* **ENUNCIATO DEL PROBLEMA**
Ricopi fedelmente le righe dell'elenco seguente, iniziando da quella che contiene "You are a computer-use agent. The image size is (376, 815)." e proseguendo fino a quella che contiene "coord(57,120)", entrambe comprese.

#### ESTRATTO DELL'ELENCO

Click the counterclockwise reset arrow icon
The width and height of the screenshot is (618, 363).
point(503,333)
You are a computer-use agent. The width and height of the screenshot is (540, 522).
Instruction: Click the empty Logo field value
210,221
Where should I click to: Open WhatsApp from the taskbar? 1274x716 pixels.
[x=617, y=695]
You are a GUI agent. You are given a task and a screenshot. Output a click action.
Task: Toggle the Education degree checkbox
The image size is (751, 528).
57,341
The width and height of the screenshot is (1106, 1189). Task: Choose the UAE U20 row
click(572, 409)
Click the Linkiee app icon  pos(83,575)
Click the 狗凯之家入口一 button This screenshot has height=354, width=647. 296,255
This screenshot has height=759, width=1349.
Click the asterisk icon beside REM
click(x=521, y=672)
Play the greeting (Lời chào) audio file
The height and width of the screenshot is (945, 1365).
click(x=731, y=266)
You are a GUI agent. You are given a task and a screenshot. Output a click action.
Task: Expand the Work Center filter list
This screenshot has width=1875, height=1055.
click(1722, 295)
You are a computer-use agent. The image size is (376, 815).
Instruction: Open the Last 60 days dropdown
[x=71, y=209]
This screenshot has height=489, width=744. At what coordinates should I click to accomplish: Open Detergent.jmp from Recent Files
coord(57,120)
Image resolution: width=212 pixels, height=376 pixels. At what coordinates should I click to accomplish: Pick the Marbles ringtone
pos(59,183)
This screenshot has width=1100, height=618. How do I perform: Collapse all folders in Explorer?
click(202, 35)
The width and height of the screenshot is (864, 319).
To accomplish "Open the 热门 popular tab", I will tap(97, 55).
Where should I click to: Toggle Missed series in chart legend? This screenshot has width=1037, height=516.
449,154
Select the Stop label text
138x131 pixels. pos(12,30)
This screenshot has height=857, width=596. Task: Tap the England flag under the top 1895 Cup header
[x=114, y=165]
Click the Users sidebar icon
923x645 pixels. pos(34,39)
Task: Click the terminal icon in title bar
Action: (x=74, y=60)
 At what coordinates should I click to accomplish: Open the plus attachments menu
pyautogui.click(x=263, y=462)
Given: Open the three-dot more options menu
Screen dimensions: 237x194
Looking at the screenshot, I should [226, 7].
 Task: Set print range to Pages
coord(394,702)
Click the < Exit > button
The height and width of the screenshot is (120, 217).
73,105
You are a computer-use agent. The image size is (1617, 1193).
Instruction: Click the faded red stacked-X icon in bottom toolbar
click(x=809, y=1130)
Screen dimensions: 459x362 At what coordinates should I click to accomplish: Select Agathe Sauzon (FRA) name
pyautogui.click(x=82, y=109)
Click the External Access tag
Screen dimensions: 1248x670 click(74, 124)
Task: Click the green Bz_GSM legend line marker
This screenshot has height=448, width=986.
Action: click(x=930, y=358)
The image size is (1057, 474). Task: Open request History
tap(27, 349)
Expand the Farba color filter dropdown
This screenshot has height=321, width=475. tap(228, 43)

########

* **RISPOSTA AL COMPITO**
You are a computer-use agent. The image size is (376, 815).
Instruction: Open the Last 60 days dropdown
[x=71, y=209]
This screenshot has height=489, width=744. At what coordinates should I click to accomplish: Open Detergent.jmp from Recent Files
coord(57,120)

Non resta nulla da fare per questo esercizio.